What needs to be done:
Please copy all of the material below word for word, leaving out the pictures.

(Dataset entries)

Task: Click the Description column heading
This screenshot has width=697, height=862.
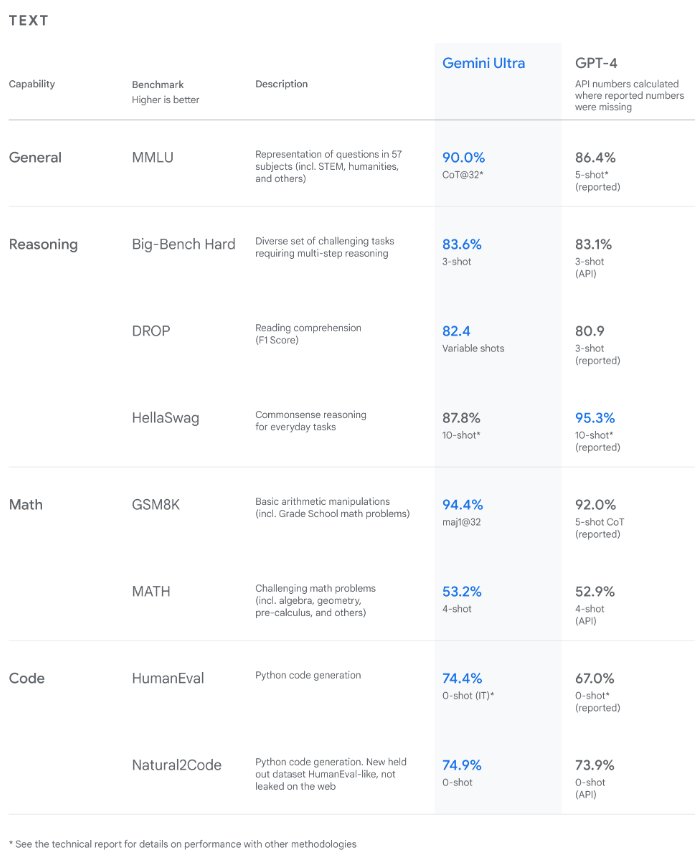Action: click(281, 84)
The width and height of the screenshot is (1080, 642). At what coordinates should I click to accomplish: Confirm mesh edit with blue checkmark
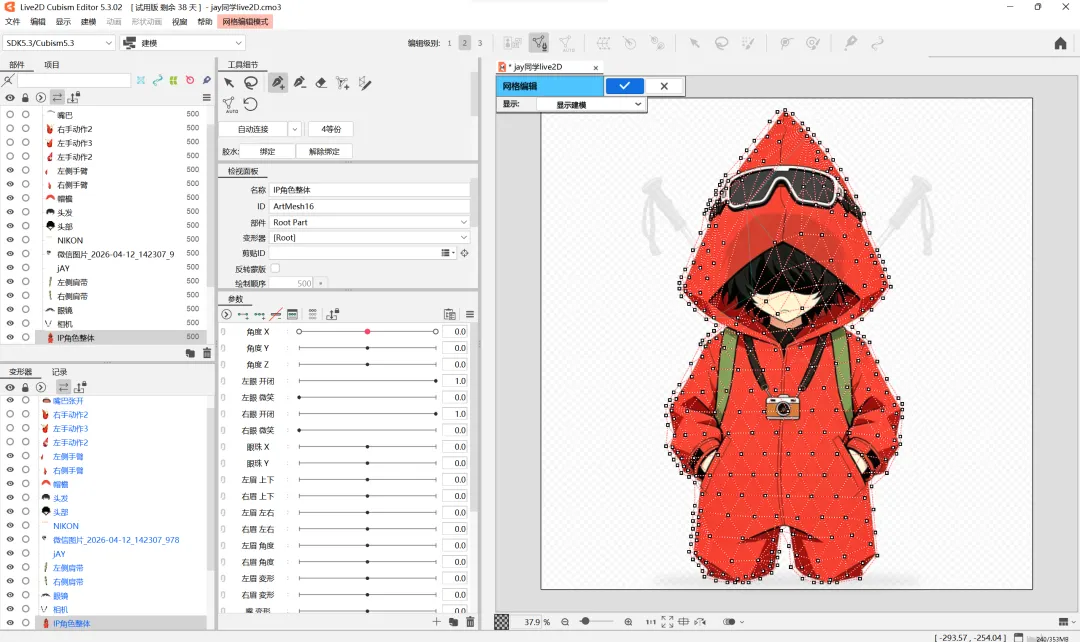pos(624,86)
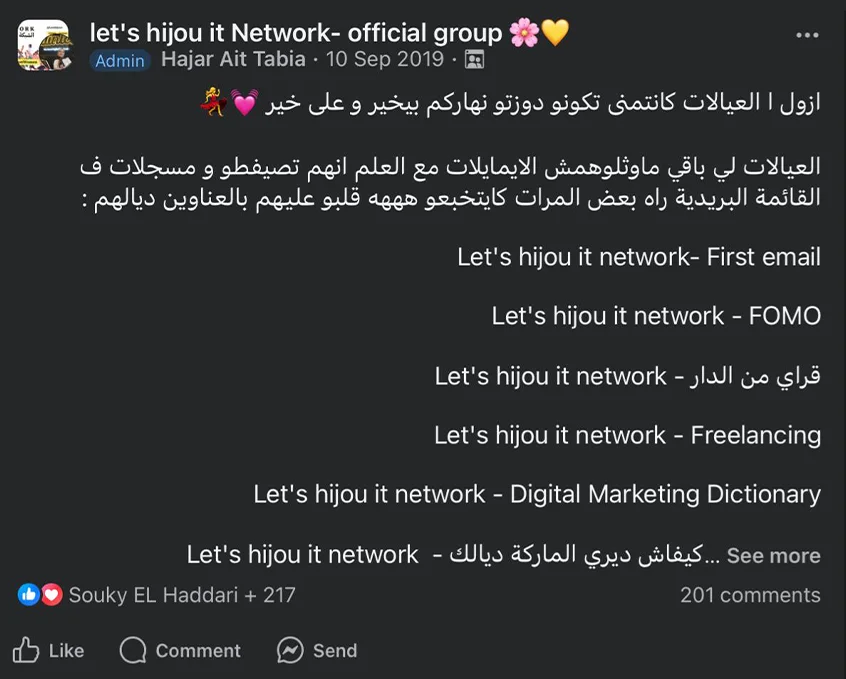
Task: Click the Admin badge label
Action: tap(120, 60)
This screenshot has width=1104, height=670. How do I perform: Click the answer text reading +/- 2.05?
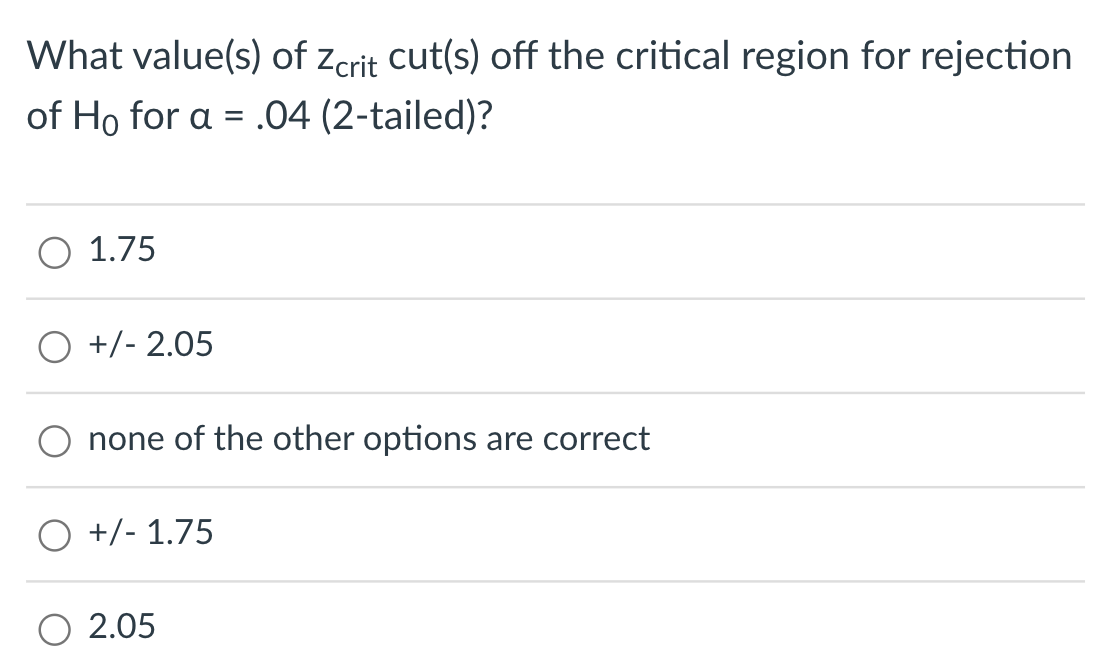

Output of the exercise:
Task: Click the Description column heading
This screenshot has width=697, height=862.
Action: click(281, 84)
The width and height of the screenshot is (1080, 642). At what coordinates should I click to accomplish: Confirm mesh edit with blue checkmark
pos(624,86)
Task: Click the Admin badge label
Action: tap(120, 60)
This screenshot has width=1104, height=670. How do I perform: Click the answer text reading +/- 2.05?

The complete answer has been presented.